'''

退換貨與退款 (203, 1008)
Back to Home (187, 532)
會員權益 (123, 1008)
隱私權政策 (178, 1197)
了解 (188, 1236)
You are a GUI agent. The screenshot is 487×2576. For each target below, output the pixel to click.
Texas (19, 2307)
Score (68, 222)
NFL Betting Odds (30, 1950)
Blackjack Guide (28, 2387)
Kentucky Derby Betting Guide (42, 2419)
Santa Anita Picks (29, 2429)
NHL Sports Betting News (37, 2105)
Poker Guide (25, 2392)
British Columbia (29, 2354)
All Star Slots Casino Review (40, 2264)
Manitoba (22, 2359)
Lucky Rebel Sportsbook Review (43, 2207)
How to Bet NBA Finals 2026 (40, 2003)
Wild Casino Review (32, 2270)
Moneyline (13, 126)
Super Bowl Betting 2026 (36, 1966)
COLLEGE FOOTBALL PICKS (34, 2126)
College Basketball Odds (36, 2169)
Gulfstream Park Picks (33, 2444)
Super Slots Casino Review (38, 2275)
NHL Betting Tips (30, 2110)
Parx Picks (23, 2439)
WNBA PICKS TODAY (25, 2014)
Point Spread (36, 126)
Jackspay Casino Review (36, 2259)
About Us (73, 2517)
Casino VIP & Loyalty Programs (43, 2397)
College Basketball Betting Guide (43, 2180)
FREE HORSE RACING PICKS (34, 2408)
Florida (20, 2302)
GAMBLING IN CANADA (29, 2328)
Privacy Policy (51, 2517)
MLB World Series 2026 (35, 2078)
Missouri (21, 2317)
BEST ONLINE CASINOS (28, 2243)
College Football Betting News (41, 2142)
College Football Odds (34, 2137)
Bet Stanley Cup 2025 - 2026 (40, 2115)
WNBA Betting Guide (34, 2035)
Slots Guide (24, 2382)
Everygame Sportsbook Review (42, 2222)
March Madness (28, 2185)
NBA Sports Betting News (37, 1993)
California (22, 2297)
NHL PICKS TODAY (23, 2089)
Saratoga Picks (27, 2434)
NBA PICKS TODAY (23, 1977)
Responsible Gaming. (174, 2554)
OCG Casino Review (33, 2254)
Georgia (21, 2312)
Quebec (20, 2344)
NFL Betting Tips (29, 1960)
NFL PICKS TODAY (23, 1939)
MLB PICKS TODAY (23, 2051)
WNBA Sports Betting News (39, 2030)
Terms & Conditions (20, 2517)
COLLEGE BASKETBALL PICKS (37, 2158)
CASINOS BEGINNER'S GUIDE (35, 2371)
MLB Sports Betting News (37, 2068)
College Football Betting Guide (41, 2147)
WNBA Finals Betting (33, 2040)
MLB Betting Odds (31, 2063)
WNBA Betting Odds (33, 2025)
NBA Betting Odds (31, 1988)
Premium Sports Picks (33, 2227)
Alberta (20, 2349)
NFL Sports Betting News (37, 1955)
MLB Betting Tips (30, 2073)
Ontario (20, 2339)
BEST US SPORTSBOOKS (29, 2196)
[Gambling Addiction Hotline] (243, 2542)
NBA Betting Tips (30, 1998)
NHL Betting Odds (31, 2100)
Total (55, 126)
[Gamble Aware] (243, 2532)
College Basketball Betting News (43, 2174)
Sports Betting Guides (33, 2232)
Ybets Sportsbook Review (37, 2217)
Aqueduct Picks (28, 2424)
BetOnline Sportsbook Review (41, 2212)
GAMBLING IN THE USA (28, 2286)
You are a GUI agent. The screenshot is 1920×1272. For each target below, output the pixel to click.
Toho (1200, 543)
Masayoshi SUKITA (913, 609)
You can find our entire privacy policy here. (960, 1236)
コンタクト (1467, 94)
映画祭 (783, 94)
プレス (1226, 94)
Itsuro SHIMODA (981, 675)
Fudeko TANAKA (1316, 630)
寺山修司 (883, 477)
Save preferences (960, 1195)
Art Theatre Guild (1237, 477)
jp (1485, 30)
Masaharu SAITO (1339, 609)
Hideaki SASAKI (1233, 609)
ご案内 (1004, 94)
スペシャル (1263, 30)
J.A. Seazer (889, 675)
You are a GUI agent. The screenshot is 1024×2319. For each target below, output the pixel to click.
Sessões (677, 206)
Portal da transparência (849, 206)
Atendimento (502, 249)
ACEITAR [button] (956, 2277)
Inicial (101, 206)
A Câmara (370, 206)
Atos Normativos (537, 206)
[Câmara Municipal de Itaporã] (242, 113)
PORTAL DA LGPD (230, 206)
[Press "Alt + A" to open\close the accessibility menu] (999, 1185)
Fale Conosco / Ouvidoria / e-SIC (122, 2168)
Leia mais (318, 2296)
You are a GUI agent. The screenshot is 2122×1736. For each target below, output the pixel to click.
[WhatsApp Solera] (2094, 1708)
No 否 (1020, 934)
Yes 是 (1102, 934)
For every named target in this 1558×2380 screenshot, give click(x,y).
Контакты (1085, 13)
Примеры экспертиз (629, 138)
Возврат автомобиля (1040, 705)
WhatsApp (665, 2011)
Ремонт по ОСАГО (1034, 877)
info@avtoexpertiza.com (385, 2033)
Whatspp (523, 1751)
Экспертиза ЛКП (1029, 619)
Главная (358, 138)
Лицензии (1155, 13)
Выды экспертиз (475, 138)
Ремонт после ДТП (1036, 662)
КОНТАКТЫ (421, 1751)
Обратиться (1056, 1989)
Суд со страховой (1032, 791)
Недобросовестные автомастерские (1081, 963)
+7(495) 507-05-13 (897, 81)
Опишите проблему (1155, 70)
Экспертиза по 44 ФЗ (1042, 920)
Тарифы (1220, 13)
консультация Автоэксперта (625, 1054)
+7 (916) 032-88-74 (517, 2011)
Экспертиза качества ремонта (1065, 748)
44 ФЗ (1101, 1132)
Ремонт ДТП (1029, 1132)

'''

Output each line of the listing above that has "Câmara".

▶ Reply to the exercise
A Câmara (370, 206)
[Câmara Municipal de Itaporã] (242, 113)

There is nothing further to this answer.